Exact copies of the lines below, from the one with "Task: Close the Research breakthrough dialog" up to and including the one with "Given: Open the Colour Space dropdown", are what this calls for; leave out pictures.

[Collected data]
━━━━

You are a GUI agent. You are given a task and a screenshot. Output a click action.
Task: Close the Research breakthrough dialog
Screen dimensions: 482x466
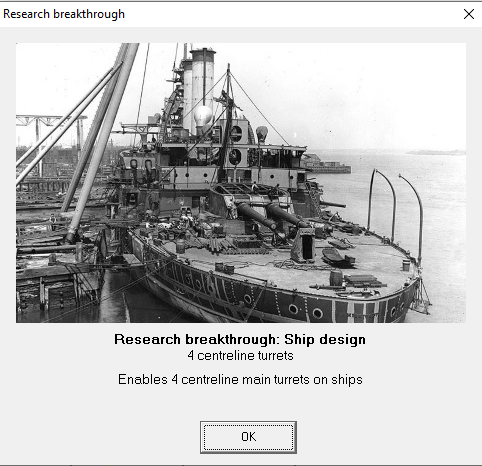point(469,14)
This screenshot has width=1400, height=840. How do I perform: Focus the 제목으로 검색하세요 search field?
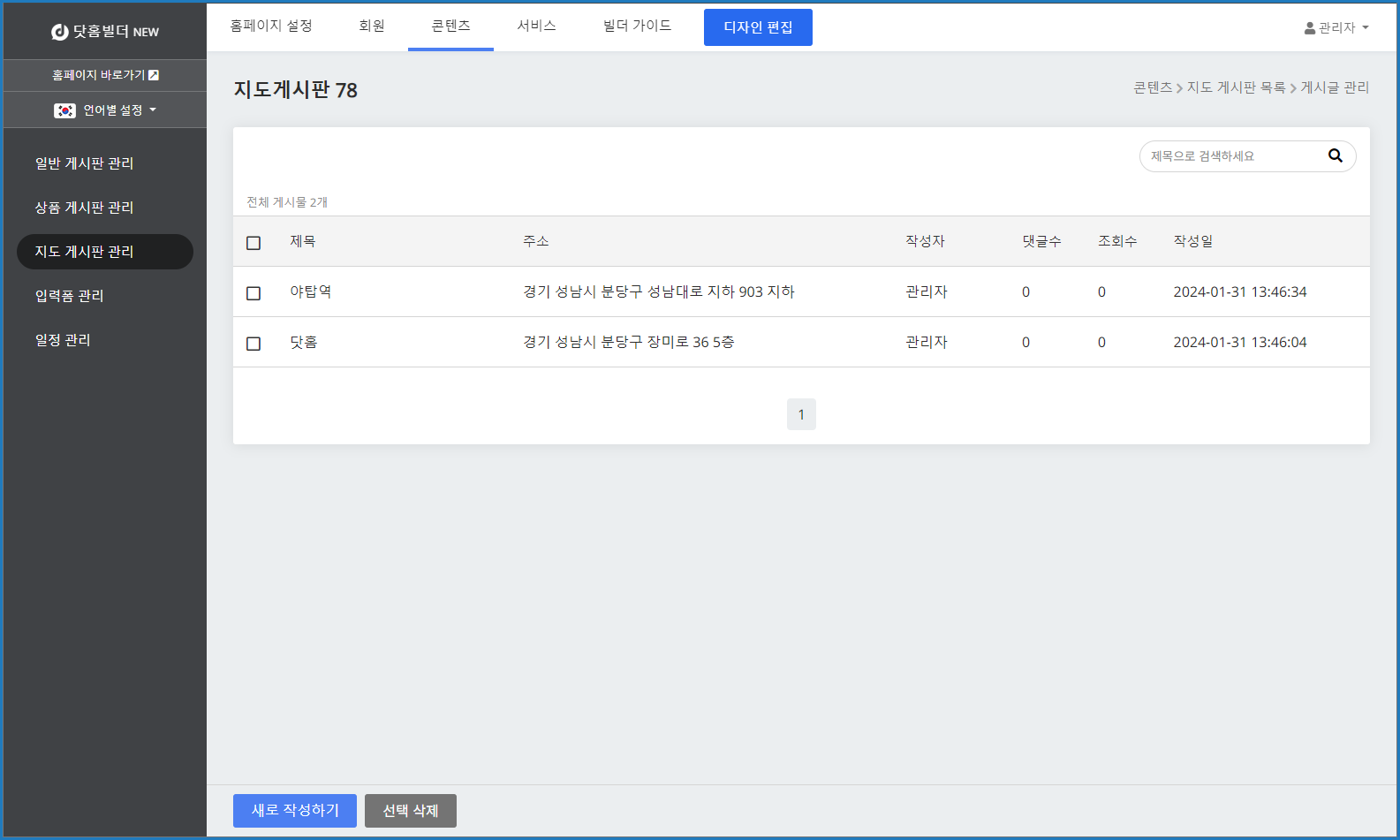pos(1231,156)
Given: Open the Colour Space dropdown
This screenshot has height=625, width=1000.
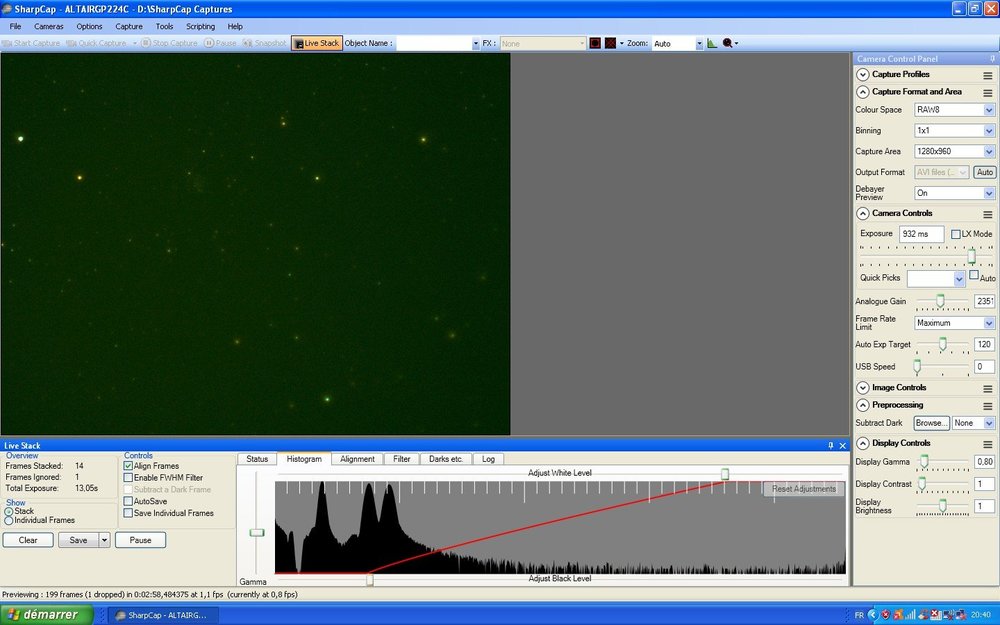Looking at the screenshot, I should (x=989, y=110).
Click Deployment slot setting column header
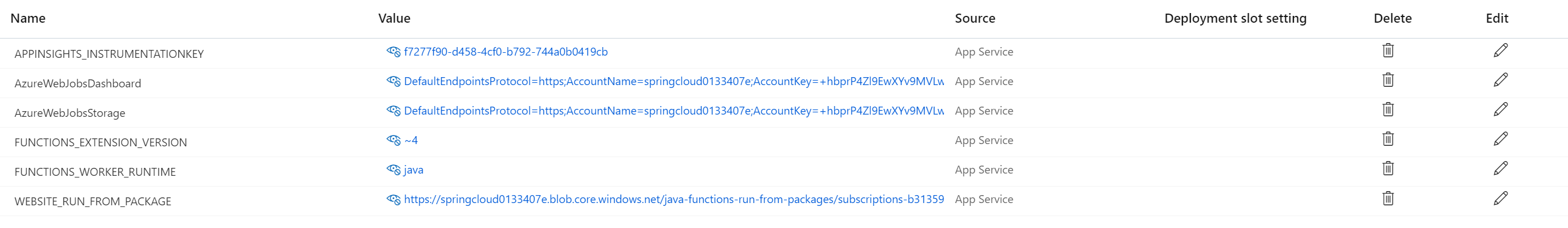Viewport: 1568px width, 228px height. pyautogui.click(x=1235, y=18)
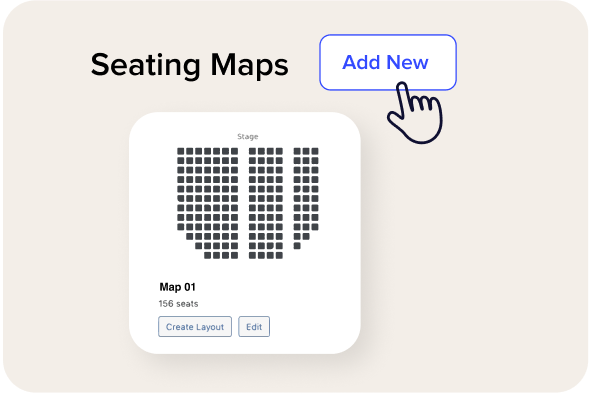The width and height of the screenshot is (590, 395).
Task: Open Create Layout for Map 01
Action: [195, 327]
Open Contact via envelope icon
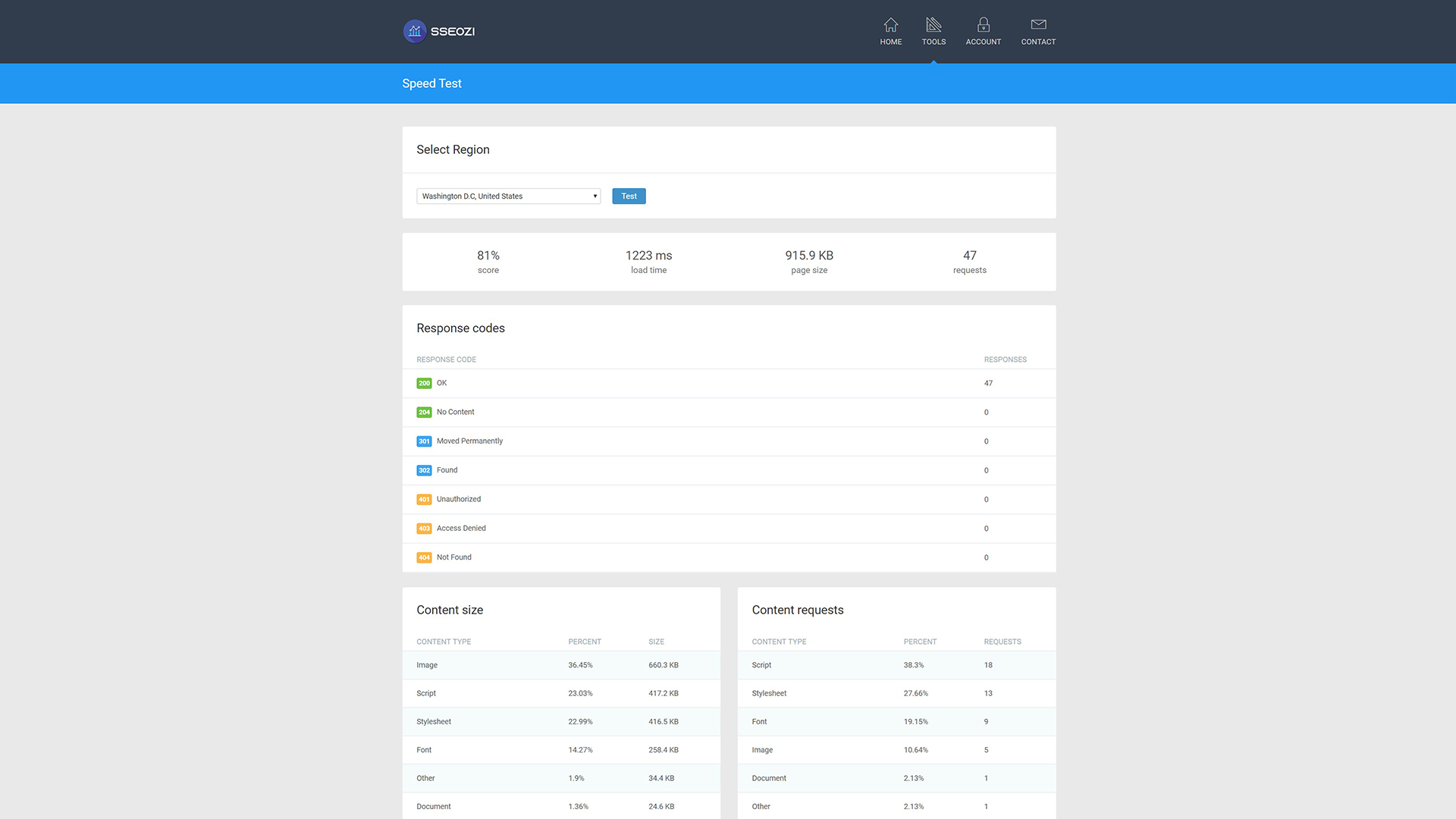The image size is (1456, 819). click(x=1038, y=24)
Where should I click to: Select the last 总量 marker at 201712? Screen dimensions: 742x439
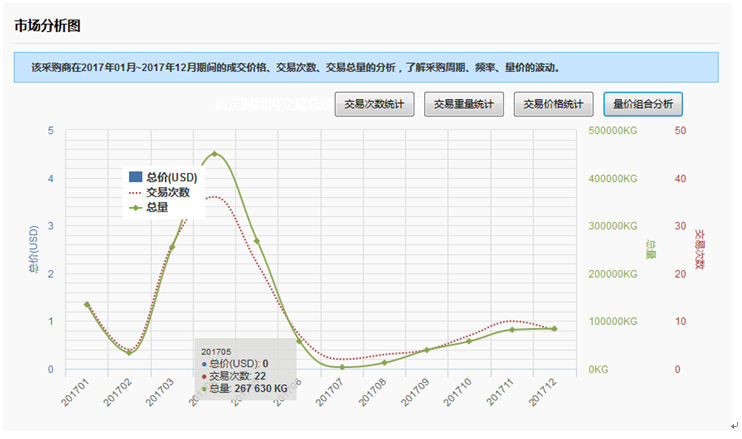point(554,329)
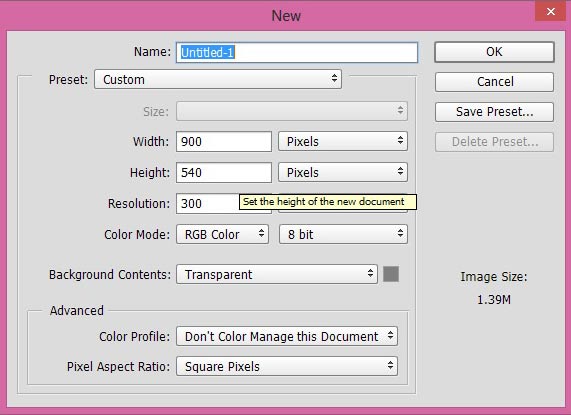571x415 pixels.
Task: Click the Preset dropdown arrow icon
Action: pyautogui.click(x=334, y=78)
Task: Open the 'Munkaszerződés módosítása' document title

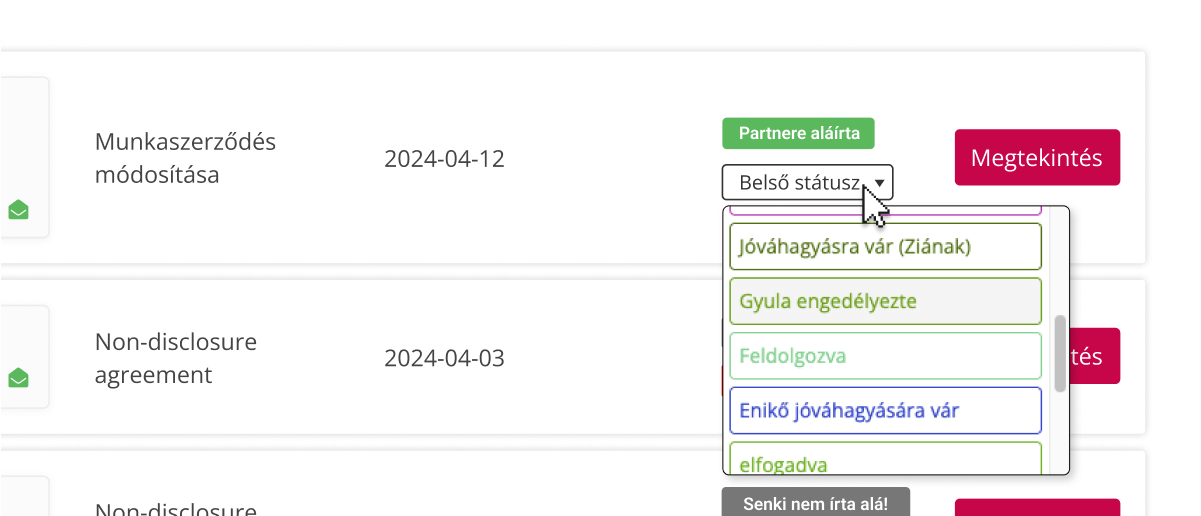Action: click(185, 158)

━━━━

■ **SOLUTION TO THIS TASK**
Task: Close the Research breakthrough dialog
Screen dimensions: 482x466
point(469,14)
This screenshot has width=1400, height=840. How do I perform: Focus the 제목으로 검색하세요 search field?
pos(1231,156)
Given: Open the Colour Space dropdown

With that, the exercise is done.